The bishops have already committed themselves to a set of lawsuits challenging the HHS mandate. I hope these lawsuits prosper and believe the government's case is weak given the demands of the Religious Freedom Restoration Act (RFRA), which was passed overwhelmingly by Congress and signed by President Bill Clinton. RFRA, you will recall, demands that any government infringement of religious liberty in pursuit of a compelling government interest be achieved with the least burdensome means. In sworn testimony before Congress, HHS Secretary Kathleen Sebelius said she did not even consider the constitutional issues raised by the mandate. If that is true, and I have no reason to doubt her veracity, then she obviously did not examine whether the mandate was the "least burdensome" method of achieving the government's interest.

That said, these lawsuits cannot wag the ecclesiastical dog any longer. It is vital that the bishops in San Diego start thinking about what happens if they should lose the lawsuits. If it has always been unconscionable to think of shutting down ministries that help the poor over something like this, 100 days into the pontificate of Pope Francis, it is now unthinkable. He wants the church to be poor and for the poor. Shutting down ministries that assist the poor is not the way to achieve that goal. In the event, there is no need to shut down anything. We may find government mandates intrusive and obnoxious, but what has become increasingly clear is that compliance with the mandate in no way, shape or form constitutes any kind of impermissible cooperation with evil. The church has always held that remote material cooperation with evil is allowable for a proportionate reason and providing health insurance coverage to your employees is surely one such proportionate reason. Additionally, no one is being tied down and force-fed contraception: We are talking about insurance coverage.

There is a deeper and final point. The phrase "remote material cooperation with evil" strikes many as medieval. But, the reason the church has developed such a theology on this matter is itself testimony to the church's tradition of going out into the world and not becoming an Amish-like sect. There is simply no way to engage a sinful world without somehow participating, even cooperating, in the evil in the world. We all pay taxes, and some of those taxes go for wars many of us thought were evil. We all worry about the effect of carbon on climate change, but we drive our cars to work. We all try to think the best about people, but there is that one guy at work who just really ticks us off. The church has constructed a theology to deal with this phenomenon, a theology that insists there is a difference between paying taxes and serving as an executioner at the Gulag, that it is one thing to commit an evil act and a different thing to invoke the arm of civil law to prohibit evil acts. These distinctions matter. They permit us to stay engaged in the world in ways that help good prosper and evil diminish.

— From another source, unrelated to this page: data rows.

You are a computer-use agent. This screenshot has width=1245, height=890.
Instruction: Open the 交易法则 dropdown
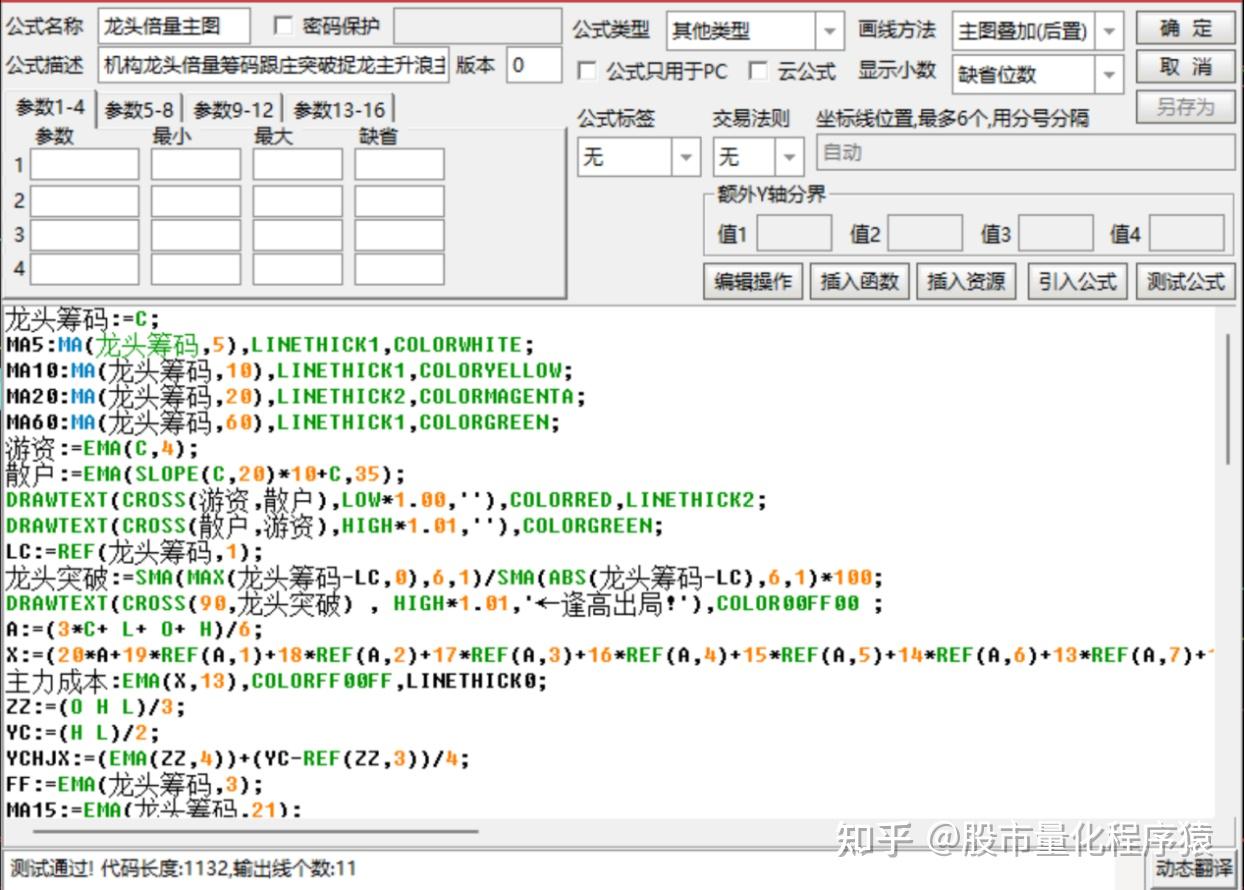(788, 157)
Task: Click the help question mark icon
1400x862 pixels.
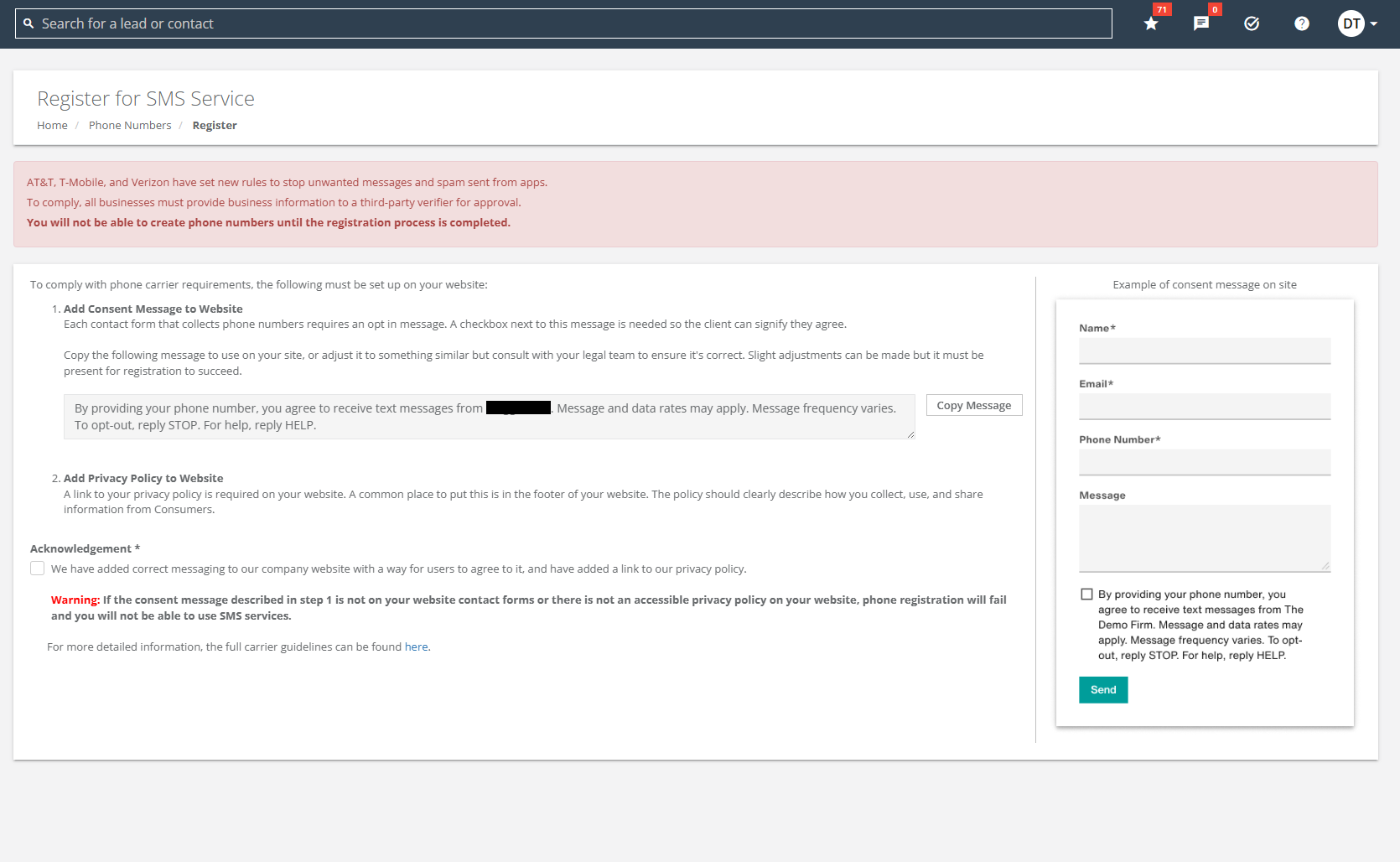Action: tap(1301, 23)
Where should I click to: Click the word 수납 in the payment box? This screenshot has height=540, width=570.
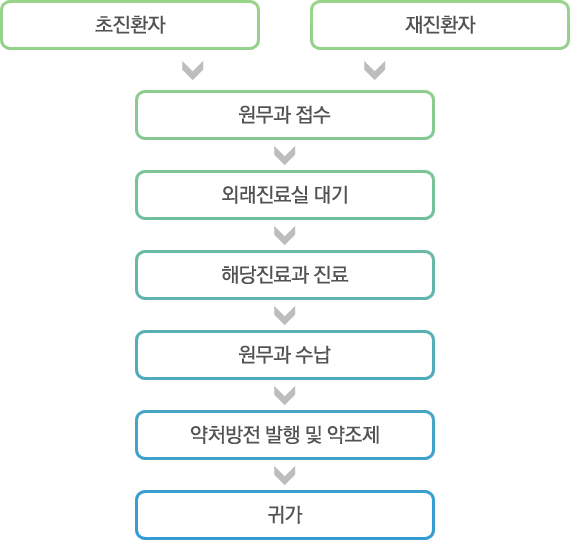click(313, 355)
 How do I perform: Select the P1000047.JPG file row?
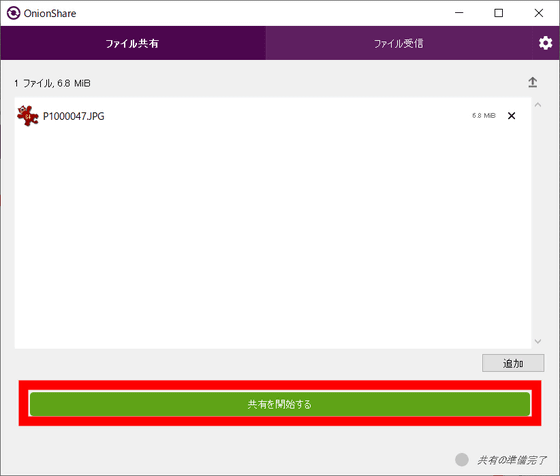point(272,116)
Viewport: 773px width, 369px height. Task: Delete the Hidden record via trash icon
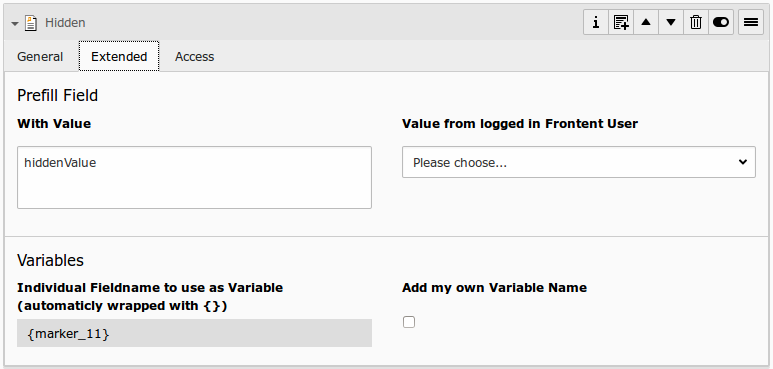pyautogui.click(x=696, y=22)
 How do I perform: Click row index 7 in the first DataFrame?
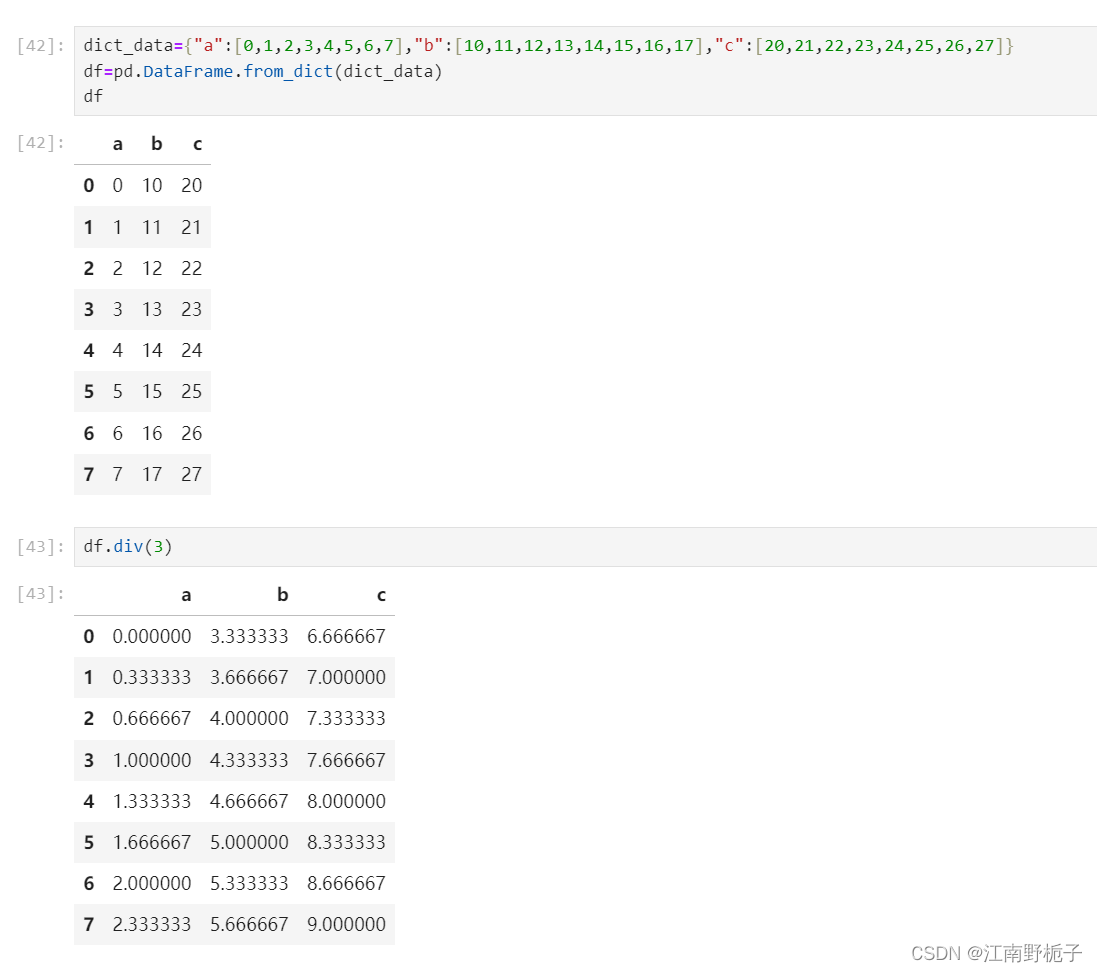click(x=88, y=473)
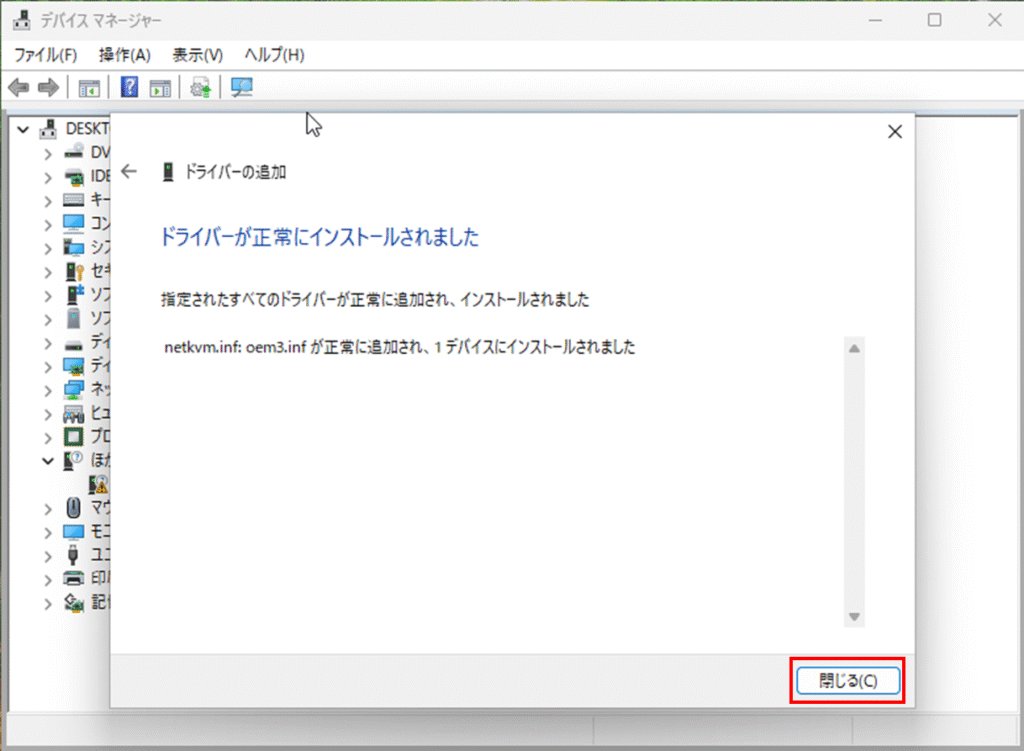Click the show/hide action pane toolbar icon

point(160,88)
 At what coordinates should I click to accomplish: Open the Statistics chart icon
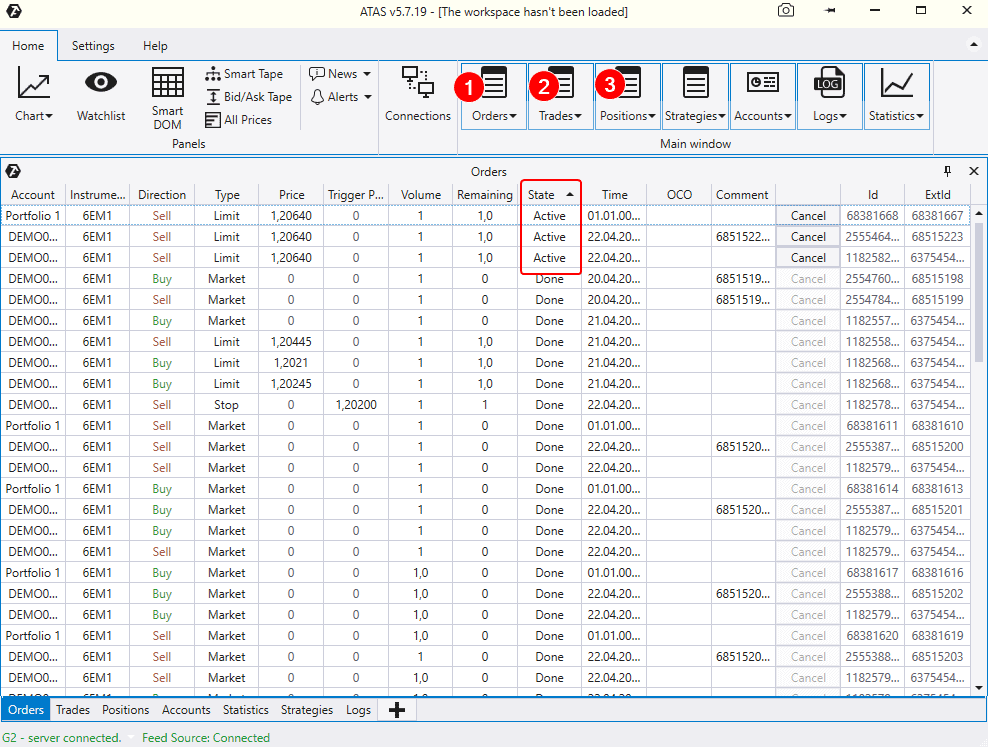click(x=896, y=84)
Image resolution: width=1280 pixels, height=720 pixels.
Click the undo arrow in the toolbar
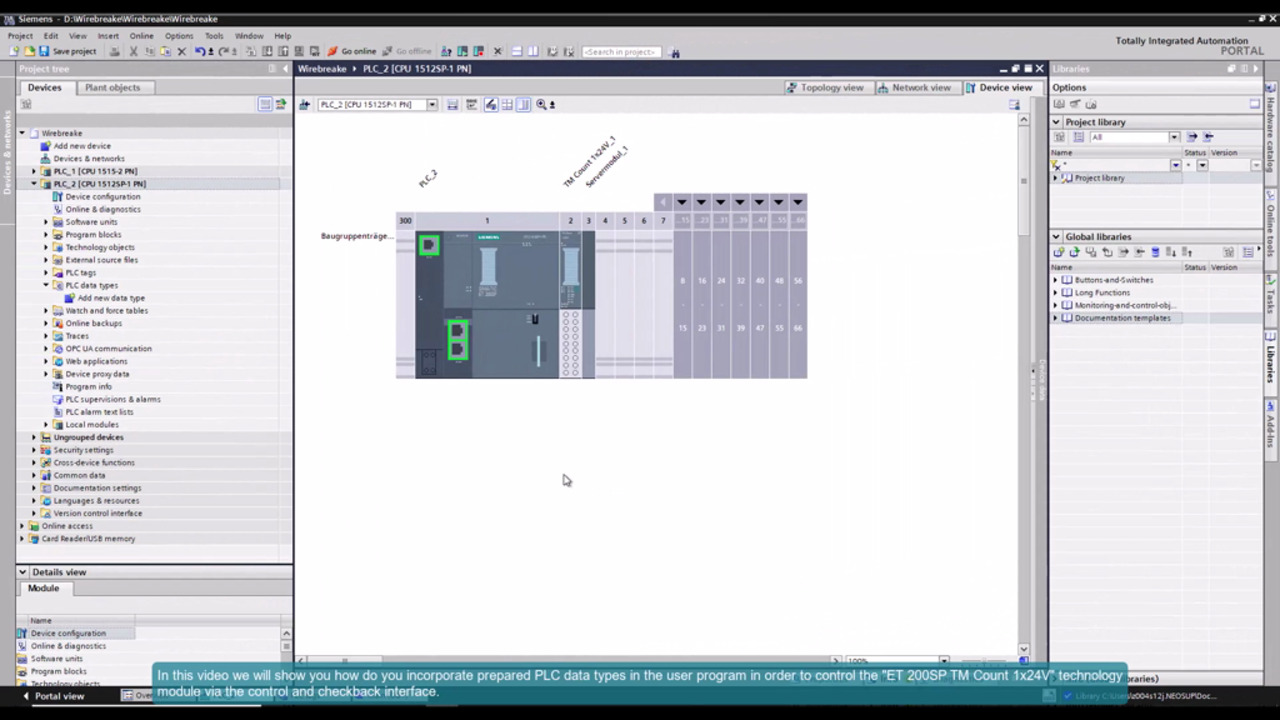200,51
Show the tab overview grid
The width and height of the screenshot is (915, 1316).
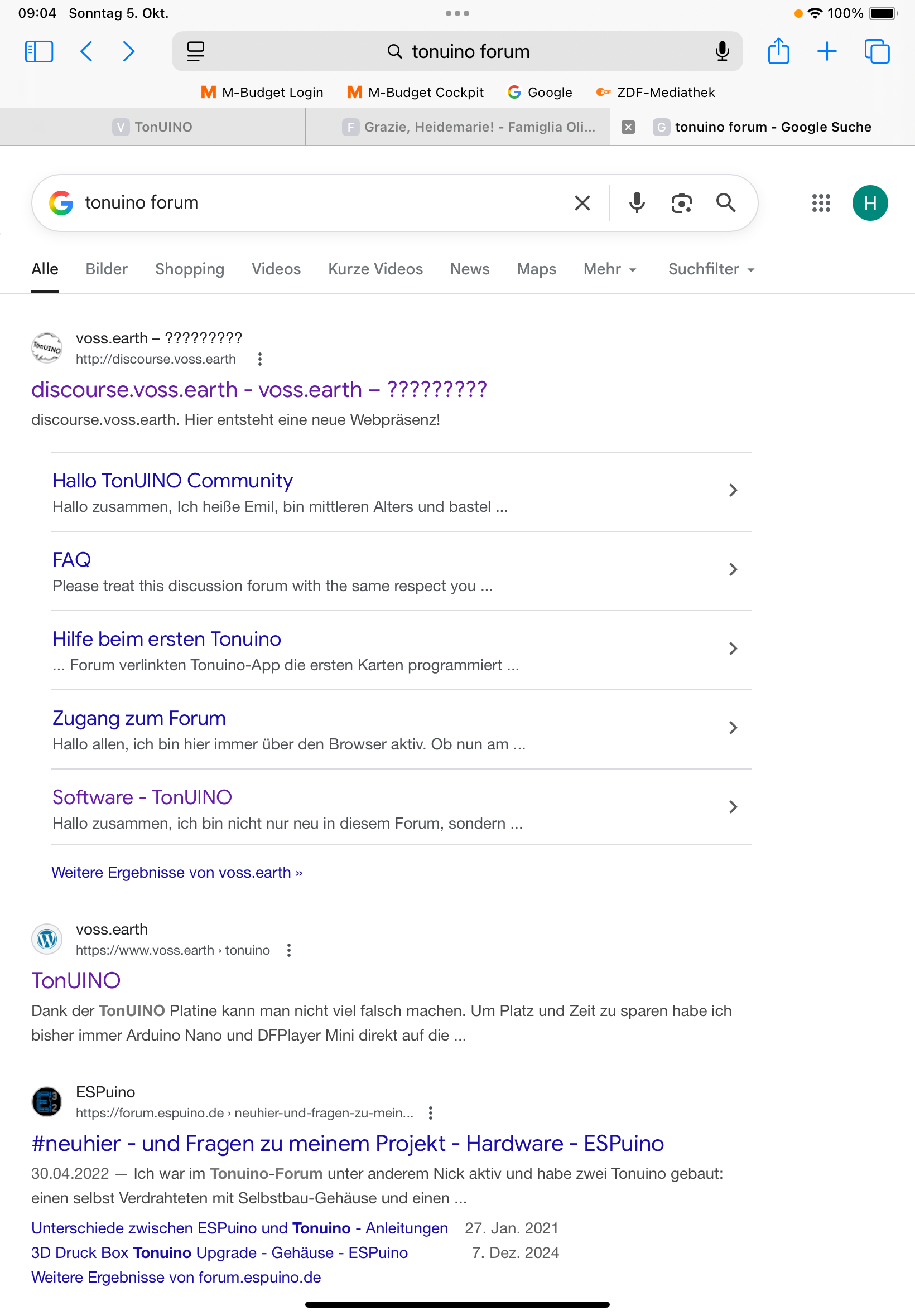(877, 51)
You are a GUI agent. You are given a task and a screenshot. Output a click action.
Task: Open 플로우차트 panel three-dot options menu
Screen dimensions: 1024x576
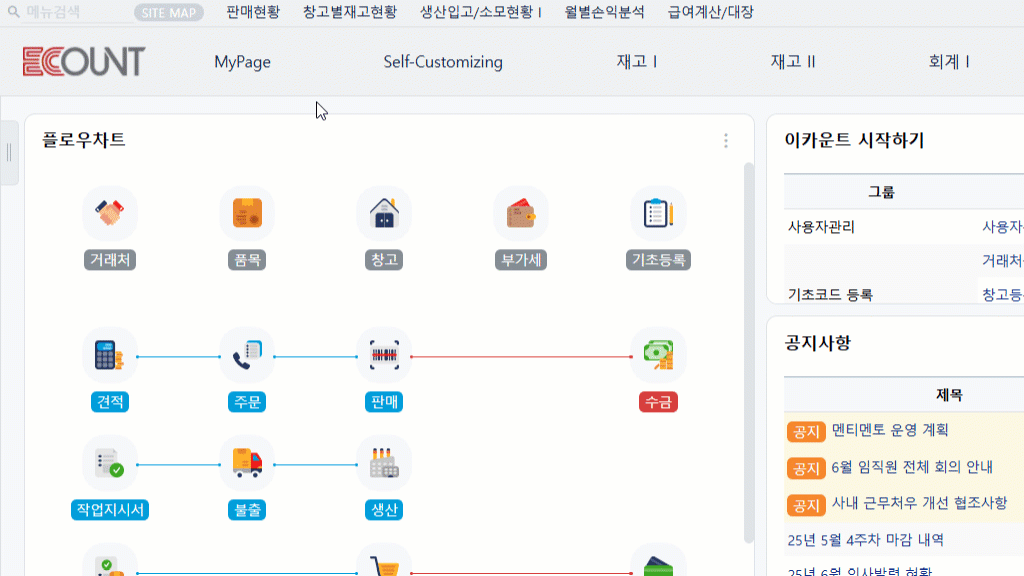coord(726,141)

If the bishops do not accomplish anything else in San Diego, they must accomplish this: They must stop talking about compliance with the mandate as cooperation with evil. They may win their lawsuits, they may lose their lawsuits, but they cannot stay out on the material cooperation with evil limb or else they may find themselves in the ridiculous position of having to do an Emily Litella impersonation. (You remember the Gilda Radner character that consistently misheard a news story and constructed an entire editorial position on the mistake. When the mistake was corrected, she would turn the camera and say, "Never mind.") The case can be made that the bishops have misheard the facts of the case regarding the mandate, or at least been subjected to an ideologically driven reading of it, and now find themselves out on a limb. Eventually, they must ask themselves how they got on to that limb, which people and which arguments led them there. But immediately, they must start figuring out how to get off the limb so that, come August when the mandate takes effect and barring any court overturning it, the bishops do not have to face their flocks and say, "Never mind."